Ia mencontohkan, dari 19 daerah yang sudah melaksanakan PSU, 12 di antaranya kembali digugat ke Mahkamah Konstitusi (MK). Gugatan itu umumnya menyoroti isu ketidaknetralan penyelenggara, politik uang, dan pelanggaran berulang yang tak kunjung ditindak tegas.
Politisi Fraksi Partai Gerindra ini menekankan bahwa PSU pasca putusan MK seharusnya menjadi fokus utama DKPP.
“PSU ini adalah jalan terakhir dalam menegakkan keadilan dan hukum pilkada. Jadi semestinya DKPP benar-benar memastikan penyelenggaranya beretika dan profesional,” tegasnya.
Ia juga menyoroti inkonsistensi dalam pemberian sanksi terhadap penyelenggara pemilu.

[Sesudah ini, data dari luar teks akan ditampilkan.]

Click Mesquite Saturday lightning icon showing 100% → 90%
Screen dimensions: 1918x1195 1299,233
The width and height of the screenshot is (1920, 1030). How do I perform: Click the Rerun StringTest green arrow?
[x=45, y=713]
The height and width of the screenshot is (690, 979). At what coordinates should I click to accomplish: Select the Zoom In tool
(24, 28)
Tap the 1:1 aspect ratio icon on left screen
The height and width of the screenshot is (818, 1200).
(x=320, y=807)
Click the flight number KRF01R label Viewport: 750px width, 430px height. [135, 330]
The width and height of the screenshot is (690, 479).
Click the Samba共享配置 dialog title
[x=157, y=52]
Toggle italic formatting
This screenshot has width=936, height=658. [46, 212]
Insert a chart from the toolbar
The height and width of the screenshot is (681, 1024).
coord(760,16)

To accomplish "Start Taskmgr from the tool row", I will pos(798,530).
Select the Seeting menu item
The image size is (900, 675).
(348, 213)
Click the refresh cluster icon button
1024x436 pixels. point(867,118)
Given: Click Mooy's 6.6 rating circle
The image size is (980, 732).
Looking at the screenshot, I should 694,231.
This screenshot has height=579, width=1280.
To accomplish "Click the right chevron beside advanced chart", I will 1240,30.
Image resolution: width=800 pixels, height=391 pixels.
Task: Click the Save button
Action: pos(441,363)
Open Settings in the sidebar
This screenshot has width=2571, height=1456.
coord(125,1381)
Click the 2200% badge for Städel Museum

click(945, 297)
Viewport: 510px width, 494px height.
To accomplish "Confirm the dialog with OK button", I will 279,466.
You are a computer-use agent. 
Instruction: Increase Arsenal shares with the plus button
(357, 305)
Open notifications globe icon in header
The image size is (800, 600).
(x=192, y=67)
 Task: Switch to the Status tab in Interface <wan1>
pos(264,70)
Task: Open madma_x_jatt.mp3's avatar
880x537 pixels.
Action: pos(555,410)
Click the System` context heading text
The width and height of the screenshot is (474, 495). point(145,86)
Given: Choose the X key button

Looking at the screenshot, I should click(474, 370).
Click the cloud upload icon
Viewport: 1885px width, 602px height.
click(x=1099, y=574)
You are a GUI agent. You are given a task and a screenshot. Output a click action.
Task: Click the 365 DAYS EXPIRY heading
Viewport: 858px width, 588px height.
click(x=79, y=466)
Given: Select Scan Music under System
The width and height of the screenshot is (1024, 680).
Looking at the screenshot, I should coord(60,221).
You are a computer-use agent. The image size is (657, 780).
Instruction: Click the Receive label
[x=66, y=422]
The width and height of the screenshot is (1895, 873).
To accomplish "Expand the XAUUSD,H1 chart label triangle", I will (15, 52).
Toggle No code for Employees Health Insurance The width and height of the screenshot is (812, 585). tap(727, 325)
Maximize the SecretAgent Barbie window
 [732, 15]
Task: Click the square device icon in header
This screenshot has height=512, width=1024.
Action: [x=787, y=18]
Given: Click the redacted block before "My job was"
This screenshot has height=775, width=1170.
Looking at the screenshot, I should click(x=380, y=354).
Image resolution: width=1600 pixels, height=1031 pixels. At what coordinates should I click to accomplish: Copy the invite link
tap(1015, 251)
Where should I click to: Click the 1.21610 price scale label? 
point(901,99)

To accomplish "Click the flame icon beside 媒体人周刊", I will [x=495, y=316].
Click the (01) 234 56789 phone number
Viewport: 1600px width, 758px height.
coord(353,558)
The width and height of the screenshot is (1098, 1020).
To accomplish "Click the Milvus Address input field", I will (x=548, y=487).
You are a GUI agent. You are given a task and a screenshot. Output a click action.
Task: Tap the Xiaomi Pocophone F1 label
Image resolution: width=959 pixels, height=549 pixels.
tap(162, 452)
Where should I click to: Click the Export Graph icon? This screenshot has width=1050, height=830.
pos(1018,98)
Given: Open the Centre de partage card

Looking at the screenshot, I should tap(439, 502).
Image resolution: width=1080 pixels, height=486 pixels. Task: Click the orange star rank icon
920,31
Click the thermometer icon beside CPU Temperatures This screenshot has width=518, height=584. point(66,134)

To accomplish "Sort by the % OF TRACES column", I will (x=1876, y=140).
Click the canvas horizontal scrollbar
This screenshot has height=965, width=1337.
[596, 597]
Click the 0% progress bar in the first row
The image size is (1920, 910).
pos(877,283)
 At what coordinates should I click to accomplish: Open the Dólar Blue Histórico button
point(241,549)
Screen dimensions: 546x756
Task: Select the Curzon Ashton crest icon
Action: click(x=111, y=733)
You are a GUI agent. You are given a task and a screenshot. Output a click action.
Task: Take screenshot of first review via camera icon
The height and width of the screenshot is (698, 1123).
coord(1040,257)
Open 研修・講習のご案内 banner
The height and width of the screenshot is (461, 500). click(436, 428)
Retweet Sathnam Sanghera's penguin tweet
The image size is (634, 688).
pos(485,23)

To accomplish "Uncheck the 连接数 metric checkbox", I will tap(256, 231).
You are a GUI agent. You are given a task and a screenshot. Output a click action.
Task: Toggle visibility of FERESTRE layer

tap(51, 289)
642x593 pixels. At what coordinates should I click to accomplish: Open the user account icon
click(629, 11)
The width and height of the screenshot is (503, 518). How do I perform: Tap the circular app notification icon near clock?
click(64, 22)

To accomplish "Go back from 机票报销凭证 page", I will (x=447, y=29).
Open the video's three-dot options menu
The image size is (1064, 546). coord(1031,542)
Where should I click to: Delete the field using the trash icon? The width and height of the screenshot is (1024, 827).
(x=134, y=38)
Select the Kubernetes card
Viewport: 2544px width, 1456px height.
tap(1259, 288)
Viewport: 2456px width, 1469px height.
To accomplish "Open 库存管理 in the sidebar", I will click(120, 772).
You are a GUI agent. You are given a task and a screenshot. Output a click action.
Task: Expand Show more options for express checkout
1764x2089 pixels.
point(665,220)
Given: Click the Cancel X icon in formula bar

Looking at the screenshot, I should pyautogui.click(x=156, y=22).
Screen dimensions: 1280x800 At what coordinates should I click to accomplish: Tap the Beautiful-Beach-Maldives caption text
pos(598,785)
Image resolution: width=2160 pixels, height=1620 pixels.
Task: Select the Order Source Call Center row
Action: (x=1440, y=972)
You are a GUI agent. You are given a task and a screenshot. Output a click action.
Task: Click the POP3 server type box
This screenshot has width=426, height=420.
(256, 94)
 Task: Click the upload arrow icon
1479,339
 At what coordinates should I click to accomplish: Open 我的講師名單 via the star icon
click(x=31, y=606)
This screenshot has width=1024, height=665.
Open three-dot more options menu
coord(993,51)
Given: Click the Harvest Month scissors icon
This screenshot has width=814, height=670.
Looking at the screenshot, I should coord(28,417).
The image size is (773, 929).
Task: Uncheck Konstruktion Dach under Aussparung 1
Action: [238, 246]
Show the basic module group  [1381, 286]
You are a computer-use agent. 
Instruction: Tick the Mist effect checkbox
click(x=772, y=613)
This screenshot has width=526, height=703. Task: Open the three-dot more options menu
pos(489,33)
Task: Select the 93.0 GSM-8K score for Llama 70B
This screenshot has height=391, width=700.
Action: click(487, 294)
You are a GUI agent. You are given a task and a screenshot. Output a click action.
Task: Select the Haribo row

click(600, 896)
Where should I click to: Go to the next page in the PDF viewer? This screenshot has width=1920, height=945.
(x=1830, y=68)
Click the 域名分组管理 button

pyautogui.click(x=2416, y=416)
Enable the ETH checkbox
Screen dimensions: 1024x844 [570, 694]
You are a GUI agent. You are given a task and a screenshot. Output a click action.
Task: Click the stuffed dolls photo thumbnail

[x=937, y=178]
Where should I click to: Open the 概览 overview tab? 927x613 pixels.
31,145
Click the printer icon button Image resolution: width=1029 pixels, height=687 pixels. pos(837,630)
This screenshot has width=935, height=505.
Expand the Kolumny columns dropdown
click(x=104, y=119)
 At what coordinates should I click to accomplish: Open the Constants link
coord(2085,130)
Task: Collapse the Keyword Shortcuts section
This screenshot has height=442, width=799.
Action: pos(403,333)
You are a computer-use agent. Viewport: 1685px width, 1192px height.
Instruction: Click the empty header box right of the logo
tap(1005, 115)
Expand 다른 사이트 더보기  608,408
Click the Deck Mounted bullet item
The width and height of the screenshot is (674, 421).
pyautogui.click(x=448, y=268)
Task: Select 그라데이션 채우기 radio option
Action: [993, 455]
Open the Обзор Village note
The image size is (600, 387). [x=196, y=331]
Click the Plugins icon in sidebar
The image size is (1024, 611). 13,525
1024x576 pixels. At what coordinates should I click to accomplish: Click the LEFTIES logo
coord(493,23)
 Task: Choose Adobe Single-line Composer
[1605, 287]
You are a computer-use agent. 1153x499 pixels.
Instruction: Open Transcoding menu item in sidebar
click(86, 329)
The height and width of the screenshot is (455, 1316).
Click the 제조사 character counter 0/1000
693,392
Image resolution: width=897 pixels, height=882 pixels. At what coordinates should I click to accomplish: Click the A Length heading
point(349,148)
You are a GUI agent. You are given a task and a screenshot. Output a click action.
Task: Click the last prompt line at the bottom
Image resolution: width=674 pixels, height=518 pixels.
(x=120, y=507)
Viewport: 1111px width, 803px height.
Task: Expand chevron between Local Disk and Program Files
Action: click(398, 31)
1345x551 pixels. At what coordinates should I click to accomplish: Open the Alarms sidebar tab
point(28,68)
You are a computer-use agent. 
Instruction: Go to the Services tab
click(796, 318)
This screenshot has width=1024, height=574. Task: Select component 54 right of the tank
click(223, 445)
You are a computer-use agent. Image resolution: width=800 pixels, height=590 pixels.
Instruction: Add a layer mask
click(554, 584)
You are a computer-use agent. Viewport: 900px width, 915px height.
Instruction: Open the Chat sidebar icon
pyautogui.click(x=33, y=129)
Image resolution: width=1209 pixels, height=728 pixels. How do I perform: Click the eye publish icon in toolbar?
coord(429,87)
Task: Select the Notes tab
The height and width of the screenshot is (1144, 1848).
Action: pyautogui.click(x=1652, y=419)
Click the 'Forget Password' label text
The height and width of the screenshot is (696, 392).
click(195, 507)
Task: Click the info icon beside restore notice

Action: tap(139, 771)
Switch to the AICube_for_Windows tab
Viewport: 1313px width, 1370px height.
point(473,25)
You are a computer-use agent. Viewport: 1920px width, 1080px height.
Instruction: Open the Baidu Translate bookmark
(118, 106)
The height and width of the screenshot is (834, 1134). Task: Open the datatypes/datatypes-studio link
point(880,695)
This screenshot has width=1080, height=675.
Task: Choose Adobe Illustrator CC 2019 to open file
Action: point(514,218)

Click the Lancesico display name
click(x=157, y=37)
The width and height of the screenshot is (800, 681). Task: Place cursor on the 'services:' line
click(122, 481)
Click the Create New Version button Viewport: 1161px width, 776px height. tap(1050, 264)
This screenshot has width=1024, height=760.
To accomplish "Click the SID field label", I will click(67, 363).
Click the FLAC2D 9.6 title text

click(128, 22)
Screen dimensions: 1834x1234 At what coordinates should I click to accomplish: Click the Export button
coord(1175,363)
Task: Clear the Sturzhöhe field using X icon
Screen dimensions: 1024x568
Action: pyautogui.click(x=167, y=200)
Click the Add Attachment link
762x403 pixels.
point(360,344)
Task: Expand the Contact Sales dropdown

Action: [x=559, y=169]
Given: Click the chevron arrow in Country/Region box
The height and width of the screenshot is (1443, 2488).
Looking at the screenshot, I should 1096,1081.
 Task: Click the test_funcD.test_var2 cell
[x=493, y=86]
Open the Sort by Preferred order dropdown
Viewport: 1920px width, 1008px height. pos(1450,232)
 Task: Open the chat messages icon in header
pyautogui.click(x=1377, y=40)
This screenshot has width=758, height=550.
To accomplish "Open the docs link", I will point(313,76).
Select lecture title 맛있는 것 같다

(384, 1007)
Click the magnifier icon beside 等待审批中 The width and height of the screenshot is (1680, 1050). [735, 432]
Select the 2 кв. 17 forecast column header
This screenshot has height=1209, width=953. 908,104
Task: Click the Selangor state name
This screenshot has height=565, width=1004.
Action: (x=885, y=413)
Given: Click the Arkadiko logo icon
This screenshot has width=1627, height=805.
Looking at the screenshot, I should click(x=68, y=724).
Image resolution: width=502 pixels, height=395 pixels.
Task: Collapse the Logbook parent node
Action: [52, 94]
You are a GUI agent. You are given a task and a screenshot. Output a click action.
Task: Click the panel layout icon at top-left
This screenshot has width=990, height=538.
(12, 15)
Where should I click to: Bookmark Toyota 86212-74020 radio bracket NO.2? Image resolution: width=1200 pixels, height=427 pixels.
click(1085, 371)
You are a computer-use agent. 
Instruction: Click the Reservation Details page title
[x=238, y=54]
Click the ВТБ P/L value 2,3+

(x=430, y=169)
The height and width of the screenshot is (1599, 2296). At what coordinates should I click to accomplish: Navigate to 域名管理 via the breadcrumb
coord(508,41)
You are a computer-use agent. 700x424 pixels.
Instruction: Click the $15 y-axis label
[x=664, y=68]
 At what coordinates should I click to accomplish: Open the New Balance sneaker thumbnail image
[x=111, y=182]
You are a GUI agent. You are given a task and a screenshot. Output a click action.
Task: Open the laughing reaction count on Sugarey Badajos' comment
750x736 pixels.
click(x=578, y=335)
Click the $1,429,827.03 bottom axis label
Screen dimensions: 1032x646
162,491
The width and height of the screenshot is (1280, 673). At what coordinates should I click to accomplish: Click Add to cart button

“Ada laporan pelanggaran berulang yang hanya dikenai sanksi ringan. Tapi ada juga yang baru sekali melanggar langsung dipecat. Ini mencerminkan ketidakprofesionalan dalam penanganan pelanggaran,” tambahnya.
Sebagai informasi, dari 24 daerah yang diperintahkan MK untuk melakukan PSU, 19 sudah melaksanakan, namun 7 di antaranya kembali bersengketa melalui PHPU (Perselisihan Hasil Pemilihan Umum), dan 5 daerah lainnya telah mendaftarkan gugatan ke MK.